Paso 2. Empiece por los índices gratuitos, no por las imágenes
Un índice es una tabla de nombres y fechas sin la página escaneada; casi siempre se digitaliza antes y abarca más actas que las imágenes de los propios documentos. Al encontrar la línea correcta en el índice, se obtiene el número exacto de expediente, libro o parroquia, con el que ya se puede buscar la imagen concreta o solicitar una copia.
Paso 3. Amplíe las variantes de escritura del nombre
Los apellidos se distorsionaron sistemáticamente al cruzar fronteras y generaciones: los funcionarios de inmigración anotaban los nombres de oído, en un idioma que les resultaba ajeno, y a menudo simplificaban o «traducían» el apellido a su manera. Conviene comprobar las variantes fonéticas, las transliteraciones inversas y las formas abreviadas del nombre.
Paso 4. Revise las unidades administrativas vecinas
Los límites de parroquias, condados y provincias se redibujaron en repetidas ocasiones, sobre todo en Europa del Este durante los siglos XIX y XX. Una localidad que hoy pertenece formalmente a una región podía, en el año de nacimiento del antepasado, depender administrativamente de una parroquia o un condado completamente distinto, y precisamente ahí puede estar el acta que se busca.
Paso 5. Contacte directamente con el archivo si la búsqueda en línea no da resultado
Muchos archivos, sobre todo en Europa del Este, todavía no han digitalizado ni siquiera sus propios catálogos internos: un empleado del archivo a menudo puede localizar un acta en media hora, en un inventario que los motores de búsqueda en línea simplemente no ven.
Las actas se han perdido y destruido a lo largo de los siglos: por incendios, por guerras, por simple descuido en su conservación.
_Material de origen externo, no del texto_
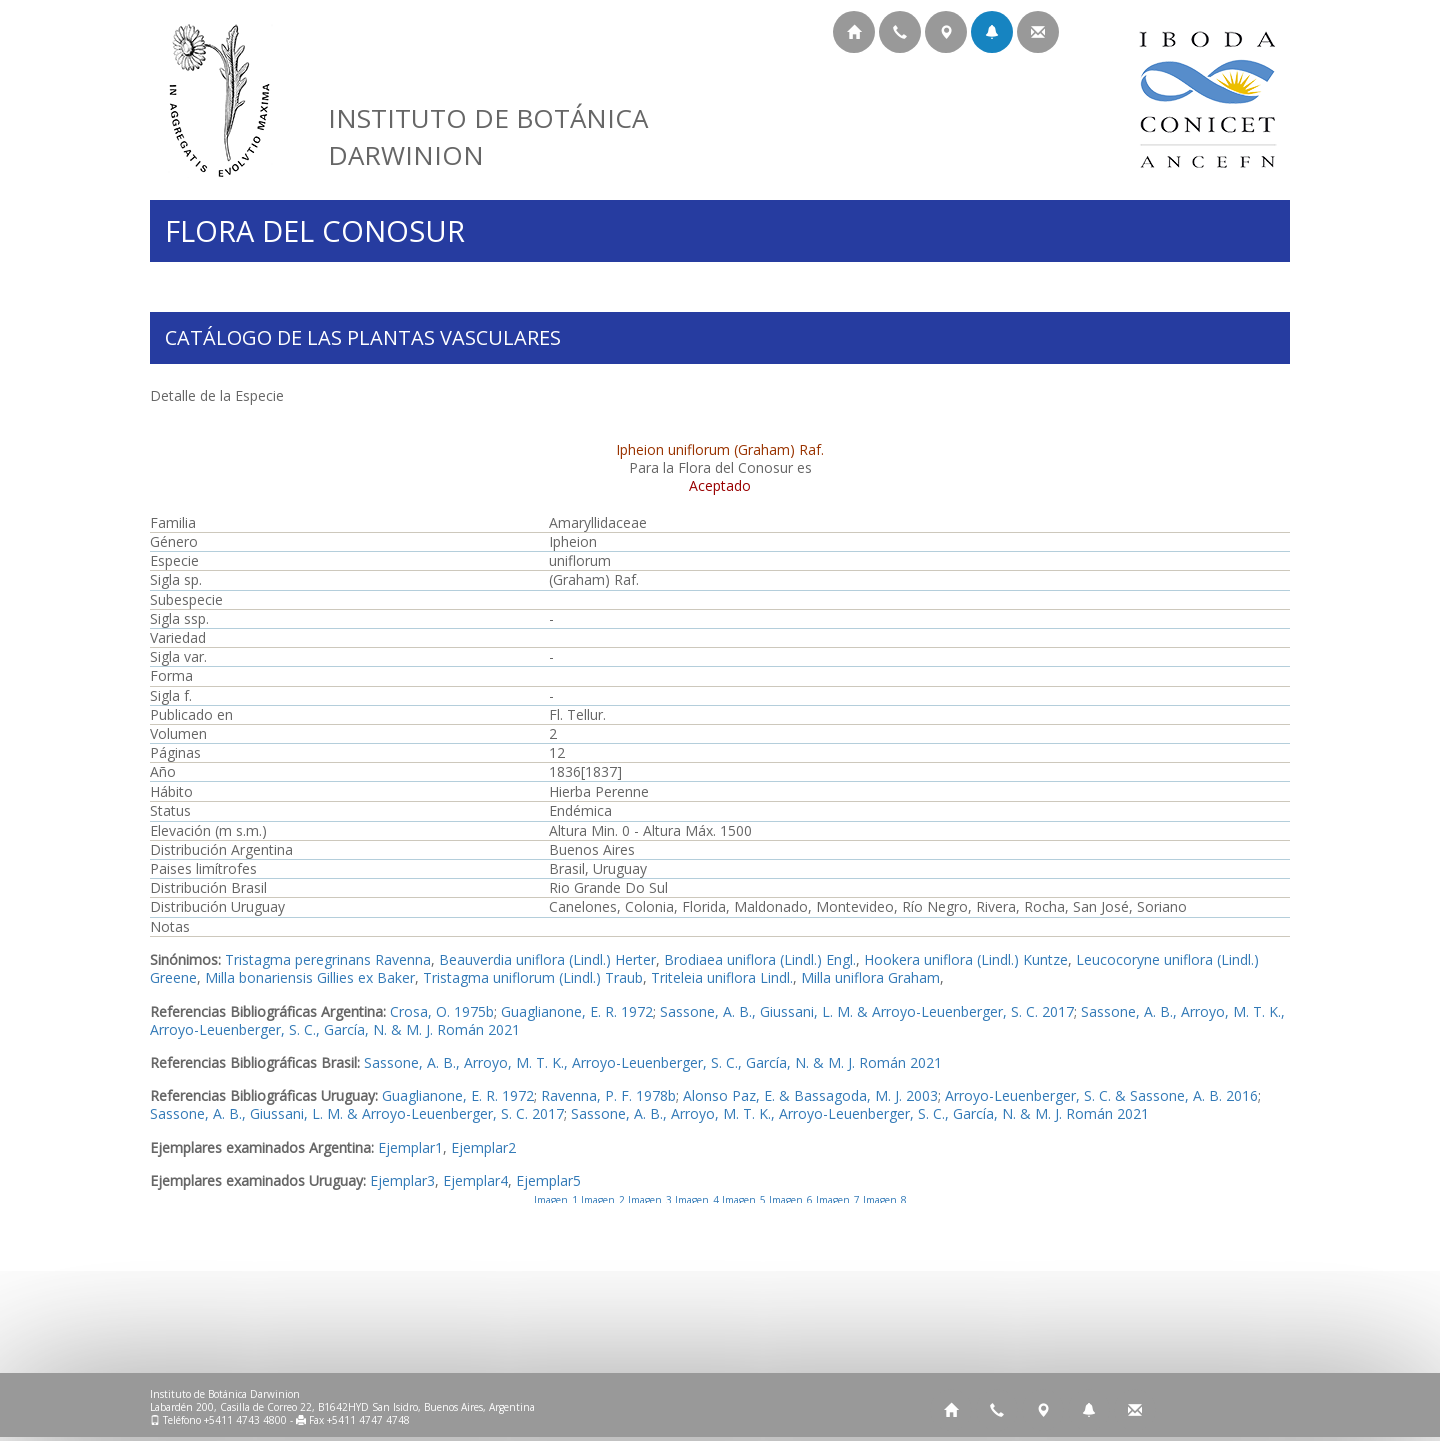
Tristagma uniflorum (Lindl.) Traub (533, 977)
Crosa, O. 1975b (442, 1011)
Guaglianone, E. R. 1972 (577, 1011)
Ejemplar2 (483, 1147)
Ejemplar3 (402, 1180)
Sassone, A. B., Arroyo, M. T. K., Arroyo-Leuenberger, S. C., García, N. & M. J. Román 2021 (653, 1062)
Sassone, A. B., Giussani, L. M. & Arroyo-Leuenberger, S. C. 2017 (867, 1011)
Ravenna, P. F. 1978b (608, 1095)
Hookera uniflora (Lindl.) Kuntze (966, 959)
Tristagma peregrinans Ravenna (328, 959)
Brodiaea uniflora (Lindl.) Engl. (760, 959)
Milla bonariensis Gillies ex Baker (310, 977)
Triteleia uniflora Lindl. (722, 977)
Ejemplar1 (410, 1147)
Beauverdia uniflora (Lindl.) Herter (547, 959)
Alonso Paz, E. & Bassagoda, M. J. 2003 (810, 1095)
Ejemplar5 (548, 1180)
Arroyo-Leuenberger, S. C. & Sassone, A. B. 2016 (1101, 1095)
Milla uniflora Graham (870, 977)
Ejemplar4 (475, 1180)
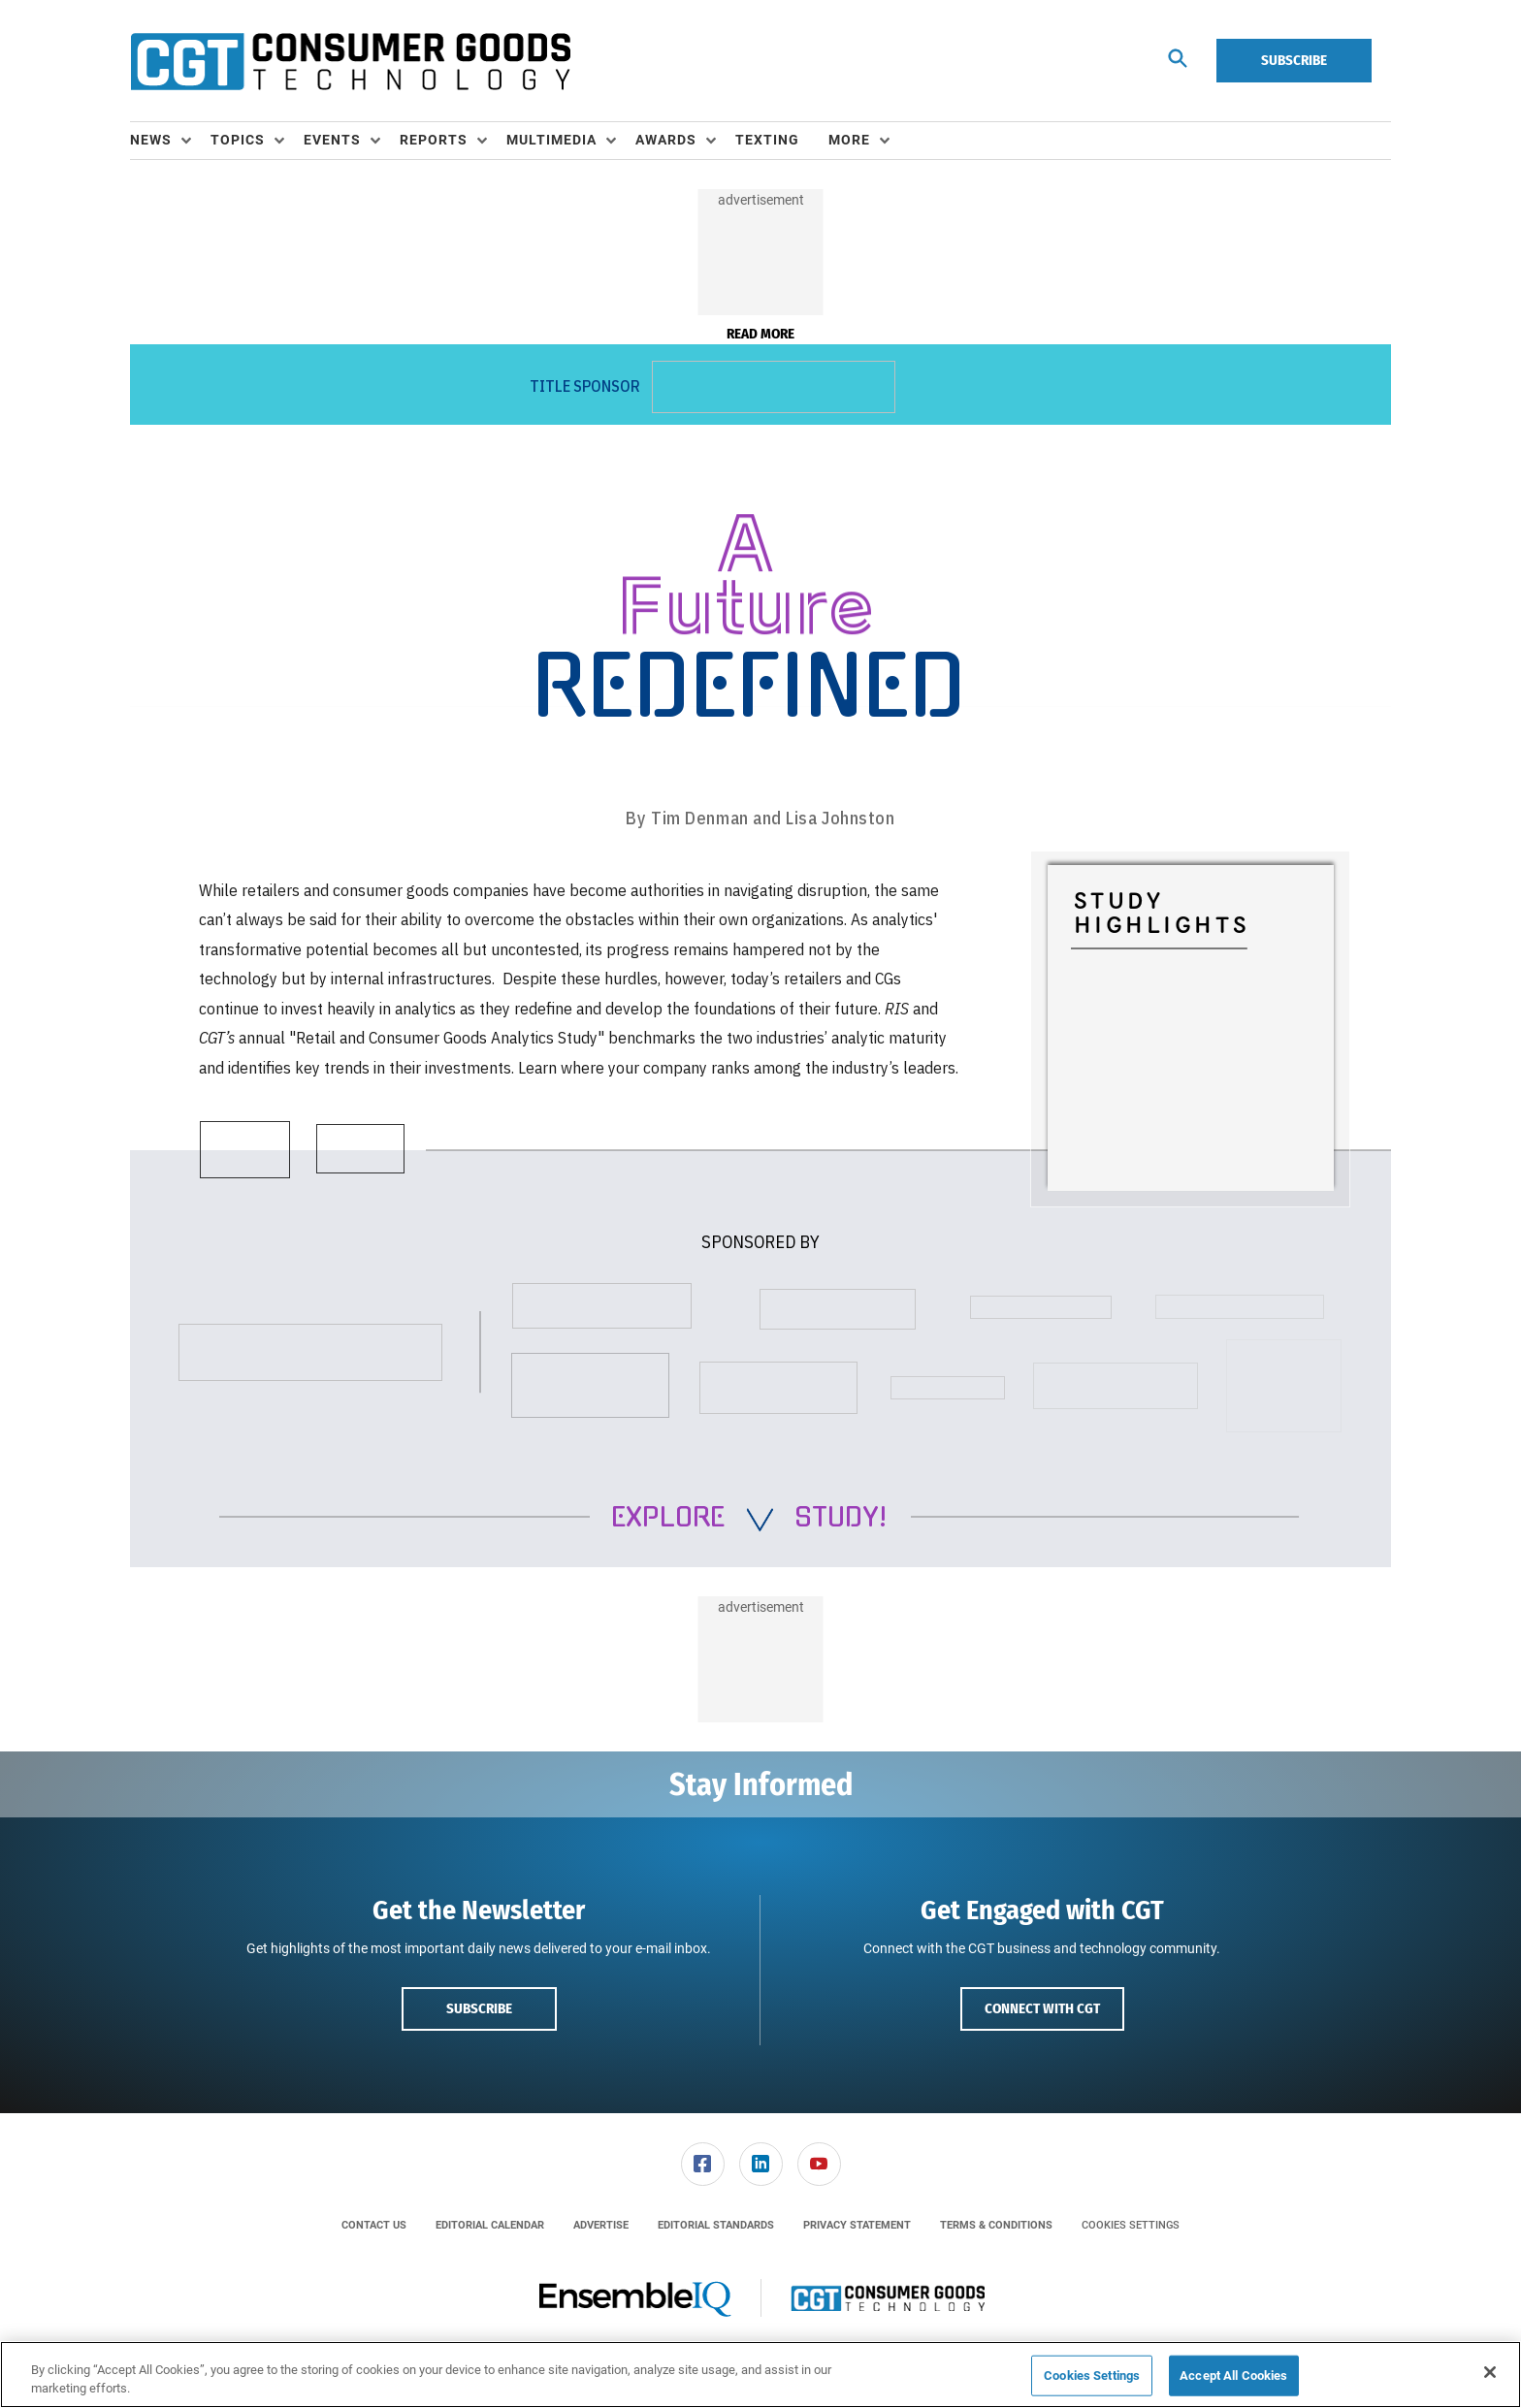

Si no se encuentra una prueba directa del nacimiento, varias categorías de documentos suelen contener la misma información de forma indirecta.
Antes de abrir otro sitio web más, conviene repasar una lista breve: ahorra horas de deambular entre resultados irrelevantes.
Apenas algo más de dos siglos separan el decreto de 1792, que arrebató a la Iglesia su monopolio sobre el registro de los nacimientos, de los servidores que hoy albergan miles de millones de páginas escaneadas; pero la lógica de la búsqueda no ha cambiado: un acta existe allí donde se creó, y la tarea de quien investiga es identificar ese lugar, no ir haciendo clic en páginas web al azar. La mayoría de los callejones sin salida en la investigación genealógica tienen solución; la mayoría de las veces, esa solución no está en una base de datos nueva, sino en una pregunta más precisa dirigida a las que ya existen.